Pharmaceutical companies fight against free trade

By Alex Singleton | 27 June 2005

2005-03-02-pharma.jpgAmerican pharmaceutical companies are currently funding a scare campaign to frighten US consumers away from supporting free trade in drugs. They claim imported drugs are unsafe even though free trade has been a resounding success in Europe for over two decades.

One drug company funded website, buysafedrugs.info, claims that free trade "is an open door for cheap, unsafe, foreign medications that will flood America, especially poor minorities." Yet these are the same "cheap, unsafe, foreign medications" that Pfizer et al are selling to Americans. If tampering is the issue, the European ones are safer because they are placed in tamper-proof bottles before they leave the factory. As Dr Peter Rost, a Pfizer Vice-President, has pointed out, US drugs are "shipped in big vats to wholesalers, and then poured into smaller, bulk-size containers, from which tablets are dispensed manually to the patient," which means there are lots of entry points for a terrorist.

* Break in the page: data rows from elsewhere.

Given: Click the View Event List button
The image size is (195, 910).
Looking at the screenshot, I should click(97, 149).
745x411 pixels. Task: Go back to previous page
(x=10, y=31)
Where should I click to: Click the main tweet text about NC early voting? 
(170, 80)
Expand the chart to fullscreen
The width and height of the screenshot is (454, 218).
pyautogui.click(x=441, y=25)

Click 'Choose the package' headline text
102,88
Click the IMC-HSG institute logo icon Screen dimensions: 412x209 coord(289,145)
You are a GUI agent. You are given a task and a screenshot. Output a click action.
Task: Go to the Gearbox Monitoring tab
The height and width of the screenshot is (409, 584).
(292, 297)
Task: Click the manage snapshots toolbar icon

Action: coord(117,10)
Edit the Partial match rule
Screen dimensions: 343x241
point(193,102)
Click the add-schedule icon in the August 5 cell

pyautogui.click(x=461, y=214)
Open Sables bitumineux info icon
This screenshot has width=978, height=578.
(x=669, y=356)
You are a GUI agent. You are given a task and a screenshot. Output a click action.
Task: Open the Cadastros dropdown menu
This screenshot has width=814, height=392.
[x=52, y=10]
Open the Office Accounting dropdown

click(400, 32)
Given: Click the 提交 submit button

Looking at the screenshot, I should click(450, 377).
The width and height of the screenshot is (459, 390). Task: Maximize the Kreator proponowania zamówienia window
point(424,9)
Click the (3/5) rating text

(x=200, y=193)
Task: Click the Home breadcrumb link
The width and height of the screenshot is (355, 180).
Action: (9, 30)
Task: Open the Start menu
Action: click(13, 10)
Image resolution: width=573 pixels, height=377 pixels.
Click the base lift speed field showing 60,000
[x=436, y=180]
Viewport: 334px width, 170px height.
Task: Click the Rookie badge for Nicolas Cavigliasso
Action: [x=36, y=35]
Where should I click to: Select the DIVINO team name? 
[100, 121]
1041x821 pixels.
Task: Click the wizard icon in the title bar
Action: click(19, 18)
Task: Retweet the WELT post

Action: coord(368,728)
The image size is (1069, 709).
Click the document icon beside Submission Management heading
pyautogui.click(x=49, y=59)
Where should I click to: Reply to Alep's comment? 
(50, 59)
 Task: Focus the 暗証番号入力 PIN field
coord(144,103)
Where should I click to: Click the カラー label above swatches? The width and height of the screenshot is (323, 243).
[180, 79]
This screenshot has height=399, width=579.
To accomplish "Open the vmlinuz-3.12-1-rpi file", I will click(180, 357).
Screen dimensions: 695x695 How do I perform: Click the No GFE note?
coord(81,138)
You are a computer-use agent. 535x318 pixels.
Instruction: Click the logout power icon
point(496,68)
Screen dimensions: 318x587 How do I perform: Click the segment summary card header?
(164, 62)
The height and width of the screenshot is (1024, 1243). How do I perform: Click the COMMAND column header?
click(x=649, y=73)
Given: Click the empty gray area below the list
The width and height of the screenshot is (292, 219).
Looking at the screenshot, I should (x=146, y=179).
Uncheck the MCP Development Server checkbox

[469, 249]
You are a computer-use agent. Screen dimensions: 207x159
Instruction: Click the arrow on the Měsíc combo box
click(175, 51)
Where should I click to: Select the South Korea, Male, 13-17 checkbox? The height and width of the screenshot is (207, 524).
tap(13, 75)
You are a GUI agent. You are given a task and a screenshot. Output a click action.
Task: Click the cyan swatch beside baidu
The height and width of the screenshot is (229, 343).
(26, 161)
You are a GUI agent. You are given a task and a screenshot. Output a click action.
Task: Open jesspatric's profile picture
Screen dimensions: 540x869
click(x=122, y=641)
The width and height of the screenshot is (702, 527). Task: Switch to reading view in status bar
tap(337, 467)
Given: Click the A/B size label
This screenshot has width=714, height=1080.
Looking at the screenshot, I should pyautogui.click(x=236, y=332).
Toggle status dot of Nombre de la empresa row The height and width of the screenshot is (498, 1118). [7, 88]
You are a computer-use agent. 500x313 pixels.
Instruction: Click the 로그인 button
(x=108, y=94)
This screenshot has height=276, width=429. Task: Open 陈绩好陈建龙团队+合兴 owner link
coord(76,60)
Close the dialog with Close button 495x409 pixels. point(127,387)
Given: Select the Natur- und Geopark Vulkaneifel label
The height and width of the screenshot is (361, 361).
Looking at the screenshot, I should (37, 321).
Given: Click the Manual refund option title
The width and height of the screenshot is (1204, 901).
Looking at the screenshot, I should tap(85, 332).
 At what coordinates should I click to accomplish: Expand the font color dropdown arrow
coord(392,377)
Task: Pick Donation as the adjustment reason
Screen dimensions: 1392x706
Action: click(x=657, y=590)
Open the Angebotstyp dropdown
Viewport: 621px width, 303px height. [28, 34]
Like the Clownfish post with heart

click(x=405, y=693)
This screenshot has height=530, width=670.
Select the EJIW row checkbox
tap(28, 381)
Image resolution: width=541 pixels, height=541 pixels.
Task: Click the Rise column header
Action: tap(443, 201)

The same website highlights a Seniors Coalition survey that shows that 71 percent of seniors oppose allowing importation of drugs from Slovakia, Greece, Portugal, Estonia and Latvia. We wouldn't drugs from dodgy European Union countries, would we?

Vested interests always like to be protected so that they can rig markets. In DC, drug companies reportedly employ two lobbyists for every member of Congress. Fortunately, they appear to be losing.